The area that I'm determined to learn more about is EduNation, where Learn It Town resides. I have not yet figured out the difference between EduNations I, II, and III and you can see here that I've been going to EduNation I by default.
I started out where I left off, which is an option SL gives you. This seems a sensible approach when you're just learning how to get around; I've discovered that refreshing your real memory, not just your computer one, is key to getting your 'physical' bearings so you can use your internal compass and landmark recognition to get comfortable with the environs. This is "Country Western Wear', and I believe it is in EduNation. It was the last place I visited before today's visit.
In one of our readings from Module 5, "Presence Pedagogy: Teaching and Learning in a 3D Immersive World" (2008), the authors in this peer-reviewed paper shared their findings and research in the 'AET Zone', a 3D VLE that has been around since 2001. In my journey in SL today, I wanted to be sure to address our instructor's question "How could you use these sets as immersive environments for lessons," and this article elaborated on this question perfectly. I've spent too much time floundering/getting lost/frustrated in SL and not enough time examining it from an educative POV.
The article shed some light on a couple of things that had been confusing me. One, when you encounter an avatar after you teleport to a new location, it's known as an embedded avatar, called 'greeter bots,' who announces the name and cohort of each participant the moment he or she enters the world. Initially, I thought this avatar was there in SL 'real time' and that I was expected to be polite and interact with him/her. I was relieved to know that it is merely a formality, the point of which is to 'capitalize on the presence of others', according to the authors. The point of this greeter is to let students know immediately upon arrival that they're in the presence of someone with more knowledge of the area who also shares responsibility for learning within it.

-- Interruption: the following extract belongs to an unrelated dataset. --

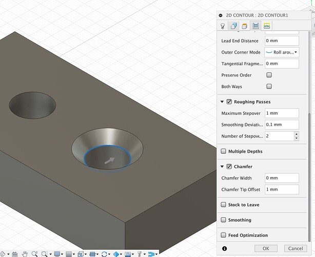The width and height of the screenshot is (315, 257).
Task: Click the Maximum Stepover input field
Action: (x=282, y=113)
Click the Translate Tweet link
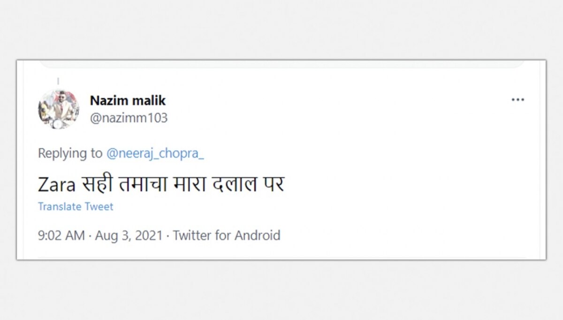Image resolution: width=563 pixels, height=320 pixels. coord(76,206)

"Presence Pedagogy advances a peer-based approach to teaching and learning....to remove the preset hierarchy of expertise that is common across most educational models and replaces it with one in which all members of a learning community share in the responsibility for supporting one another." (p. 63)I've encountered many of these greeters; on Oahu and again today when I visited EduNation. Carol Rainbow, owner of the island, appeared for the first time in my visits. I couldn't capture her while also capturing a screen shot, however.
In the photo above, I was able to visually capture that magic wand 'line' that happens sometimes when you click on something. I was trying to figure out if clicking on this poster would do anything....it listed a website but I thought if I clicked on the link, it would take me there. Nothing happened. I clicked on the green arrow you see. Nothing. In this way I feel SL needs to be more intuitive and operate like other sites. Also, I am frustrated with not being able to click and drag myself to places with my mouse. I'd like to be able to click on my avatar and move her about while holding down my mouse click, in that same way you could use Apple's 'MacPaint'. Remember that one, boomers?

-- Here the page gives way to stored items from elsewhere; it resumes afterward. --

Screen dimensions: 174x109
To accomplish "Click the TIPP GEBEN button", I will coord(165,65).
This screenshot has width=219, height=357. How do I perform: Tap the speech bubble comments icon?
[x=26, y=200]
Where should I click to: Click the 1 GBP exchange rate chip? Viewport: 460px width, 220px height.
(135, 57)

The same thing happened when I clicked on a holodek called "Randall's Renior Horizon's" while in this area of EduNation. The time it's taking me to get used to the gliches I'm finding in SL is trying my patience!
So, I decided to get the Hell Out of Dodge and go to Paris 1900. I first searched for Berlin 1930's in the search menu but came up with zilch. Paris 1900 popped right up, voilá!
I wanted to end this visit on a high note, and also keep in mind my goal of today's journey, which was to express my ideas on how a teacher can use Second Life for lessons. Here are some screen grabs and shots of my journey on the Paris 1900 island. I've noticed that teleporting to familiar places or familiar environments (like the stables I visited) eases some of the beginner's anxiety when immersing in a 3D environment. Take a look at my visit:
The impulse to visit Paris 1900 came to me subconsciously, upon retrospect. As 'presence pedagogy' aims to to promote a more flattened approach toward instruction by removing hierarchy that is common with most educational models, it isn't completely egalitarian.
"There is an awareness and acceptance that the hierarchy and structure that expertise brings does exist within the community and that this expertise should be recognized and shared." (p. 63)How might I use today's visit in an educational context? Here are some ideas for using Paris 1900:
- Ask students to say whether they've been to Paris and if so, what they recognize and where they think we are on the island. Ask them to express their thoughts verbally with regards to initial impressions and opinions about the surreal notion of placing Paris within an island setting.
- Students can write Twitter-length sentences in chat box to express these same thoughts in writing. They can also practice writing in the interrogative (question) form for things they don't understand.
- If one of the students is familiar with SL and knows how to open/access the poster in the Moulin Rouge theater that is a tutorial for how to animate and choreograph the dancers, they can take the opportunity to show the rest of the group how to do it.